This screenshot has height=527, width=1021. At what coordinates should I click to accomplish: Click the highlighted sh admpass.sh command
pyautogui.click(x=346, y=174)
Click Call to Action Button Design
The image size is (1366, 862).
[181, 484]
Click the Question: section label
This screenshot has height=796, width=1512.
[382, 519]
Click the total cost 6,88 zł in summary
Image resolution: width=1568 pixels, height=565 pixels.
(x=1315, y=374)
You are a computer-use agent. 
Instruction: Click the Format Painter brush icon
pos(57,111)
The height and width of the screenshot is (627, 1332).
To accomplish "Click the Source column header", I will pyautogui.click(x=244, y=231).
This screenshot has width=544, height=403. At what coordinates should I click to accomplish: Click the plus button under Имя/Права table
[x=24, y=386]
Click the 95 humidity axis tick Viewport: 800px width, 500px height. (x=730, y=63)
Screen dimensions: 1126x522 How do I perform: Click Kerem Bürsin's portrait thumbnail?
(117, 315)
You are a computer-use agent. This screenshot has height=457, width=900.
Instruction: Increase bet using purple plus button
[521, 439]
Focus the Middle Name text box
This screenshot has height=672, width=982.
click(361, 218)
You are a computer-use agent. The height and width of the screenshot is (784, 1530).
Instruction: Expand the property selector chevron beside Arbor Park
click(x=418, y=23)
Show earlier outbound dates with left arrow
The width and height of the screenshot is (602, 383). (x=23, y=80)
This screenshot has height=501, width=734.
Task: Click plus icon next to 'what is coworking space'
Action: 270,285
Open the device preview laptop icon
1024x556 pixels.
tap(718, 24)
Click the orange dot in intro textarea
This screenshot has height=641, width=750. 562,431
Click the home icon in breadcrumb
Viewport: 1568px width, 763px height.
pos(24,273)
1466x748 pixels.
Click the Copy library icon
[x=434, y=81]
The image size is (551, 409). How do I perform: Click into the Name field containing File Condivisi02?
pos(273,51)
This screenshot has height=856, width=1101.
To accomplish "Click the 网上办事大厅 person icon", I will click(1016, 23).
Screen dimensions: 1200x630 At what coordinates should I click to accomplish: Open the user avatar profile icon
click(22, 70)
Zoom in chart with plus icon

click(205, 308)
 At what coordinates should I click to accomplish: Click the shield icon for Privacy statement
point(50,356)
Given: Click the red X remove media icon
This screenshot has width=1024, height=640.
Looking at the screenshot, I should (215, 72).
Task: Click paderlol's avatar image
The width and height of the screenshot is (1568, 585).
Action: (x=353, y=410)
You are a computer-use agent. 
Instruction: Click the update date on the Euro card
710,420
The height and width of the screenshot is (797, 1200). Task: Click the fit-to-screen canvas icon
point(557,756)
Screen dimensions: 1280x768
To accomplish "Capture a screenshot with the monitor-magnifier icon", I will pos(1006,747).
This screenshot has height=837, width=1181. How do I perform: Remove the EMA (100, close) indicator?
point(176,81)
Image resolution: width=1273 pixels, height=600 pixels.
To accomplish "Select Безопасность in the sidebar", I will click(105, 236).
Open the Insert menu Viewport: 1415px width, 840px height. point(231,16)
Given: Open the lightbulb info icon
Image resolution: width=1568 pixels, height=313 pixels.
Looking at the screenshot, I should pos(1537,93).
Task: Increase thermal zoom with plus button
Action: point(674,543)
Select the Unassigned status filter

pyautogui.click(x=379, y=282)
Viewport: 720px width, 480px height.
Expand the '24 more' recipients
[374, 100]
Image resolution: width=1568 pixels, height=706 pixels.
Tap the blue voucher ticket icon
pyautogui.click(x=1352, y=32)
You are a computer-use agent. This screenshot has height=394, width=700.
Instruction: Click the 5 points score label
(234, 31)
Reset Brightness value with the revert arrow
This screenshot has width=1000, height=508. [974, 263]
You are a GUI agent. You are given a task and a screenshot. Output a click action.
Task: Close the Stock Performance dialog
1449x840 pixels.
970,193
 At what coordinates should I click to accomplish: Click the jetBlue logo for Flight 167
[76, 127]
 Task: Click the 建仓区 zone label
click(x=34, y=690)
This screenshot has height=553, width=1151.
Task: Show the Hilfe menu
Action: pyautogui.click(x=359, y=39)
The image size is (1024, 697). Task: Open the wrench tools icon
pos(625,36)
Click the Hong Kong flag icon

--*--

## [PROBLEM DETAILS]
An exact, complete copy of the records is the expected answer.

## [ANSWER TO THIS EXERCISE]
This screenshot has height=527, width=1021. At what coordinates should I click to accomplish: Click the highlighted sh admpass.sh command
pyautogui.click(x=346, y=174)
Click Call to Action Button Design
The image size is (1366, 862).
[181, 484]
Click the Question: section label
This screenshot has height=796, width=1512.
[382, 519]
Click the total cost 6,88 zł in summary
Image resolution: width=1568 pixels, height=565 pixels.
(x=1315, y=374)
You are a computer-use agent. 
Instruction: Click the Format Painter brush icon
pos(57,111)
The height and width of the screenshot is (627, 1332).
To accomplish "Click the Source column header", I will pyautogui.click(x=244, y=231).
This screenshot has width=544, height=403. At what coordinates should I click to accomplish: Click the plus button under Имя/Права table
[x=24, y=386]
Click the 95 humidity axis tick Viewport: 800px width, 500px height. (x=730, y=63)
Screen dimensions: 1126x522 How do I perform: Click Kerem Bürsin's portrait thumbnail?
(117, 315)
You are a computer-use agent. This screenshot has height=457, width=900.
Instruction: Increase bet using purple plus button
[521, 439]
Focus the Middle Name text box
This screenshot has height=672, width=982.
click(361, 218)
You are a computer-use agent. The height and width of the screenshot is (784, 1530).
Instruction: Expand the property selector chevron beside Arbor Park
click(x=418, y=23)
Show earlier outbound dates with left arrow
The width and height of the screenshot is (602, 383). (x=23, y=80)
This screenshot has height=501, width=734.
Task: Click plus icon next to 'what is coworking space'
Action: 270,285
Open the device preview laptop icon
1024x556 pixels.
tap(718, 24)
Click the orange dot in intro textarea
This screenshot has height=641, width=750. 562,431
Click the home icon in breadcrumb
Viewport: 1568px width, 763px height.
pos(24,273)
1466x748 pixels.
Click the Copy library icon
[x=434, y=81]
The image size is (551, 409). How do I perform: Click into the Name field containing File Condivisi02?
pos(273,51)
This screenshot has height=856, width=1101.
To accomplish "Click the 网上办事大厅 person icon", I will click(1016, 23).
Screen dimensions: 1200x630 At what coordinates should I click to accomplish: Open the user avatar profile icon
click(22, 70)
Zoom in chart with plus icon

click(205, 308)
 At what coordinates should I click to accomplish: Click the shield icon for Privacy statement
point(50,356)
Given: Click the red X remove media icon
This screenshot has width=1024, height=640.
Looking at the screenshot, I should (215, 72).
Task: Click paderlol's avatar image
The width and height of the screenshot is (1568, 585).
Action: (x=353, y=410)
You are a computer-use agent. 
Instruction: Click the update date on the Euro card
710,420
The height and width of the screenshot is (797, 1200). Task: Click the fit-to-screen canvas icon
point(557,756)
Screen dimensions: 1280x768
To accomplish "Capture a screenshot with the monitor-magnifier icon", I will pos(1006,747).
This screenshot has height=837, width=1181. How do I perform: Remove the EMA (100, close) indicator?
point(176,81)
Image resolution: width=1273 pixels, height=600 pixels.
To accomplish "Select Безопасность in the sidebar", I will click(105, 236).
Open the Insert menu Viewport: 1415px width, 840px height. point(231,16)
Given: Open the lightbulb info icon
Image resolution: width=1568 pixels, height=313 pixels.
Looking at the screenshot, I should pos(1537,93).
Task: Increase thermal zoom with plus button
Action: point(674,543)
Select the Unassigned status filter

pyautogui.click(x=379, y=282)
Viewport: 720px width, 480px height.
Expand the '24 more' recipients
[374, 100]
Image resolution: width=1568 pixels, height=706 pixels.
Tap the blue voucher ticket icon
pyautogui.click(x=1352, y=32)
You are a computer-use agent. This screenshot has height=394, width=700.
Instruction: Click the 5 points score label
(234, 31)
Reset Brightness value with the revert arrow
This screenshot has width=1000, height=508. [974, 263]
You are a GUI agent. You are given a task and a screenshot. Output a click action.
Task: Close the Stock Performance dialog
1449x840 pixels.
970,193
 At what coordinates should I click to accomplish: Click the jetBlue logo for Flight 167
[76, 127]
 Task: Click the 建仓区 zone label
click(x=34, y=690)
This screenshot has height=553, width=1151.
Task: Show the Hilfe menu
Action: pyautogui.click(x=359, y=39)
The image size is (1024, 697). Task: Open the wrench tools icon
pos(625,36)
Click the Hong Kong flag icon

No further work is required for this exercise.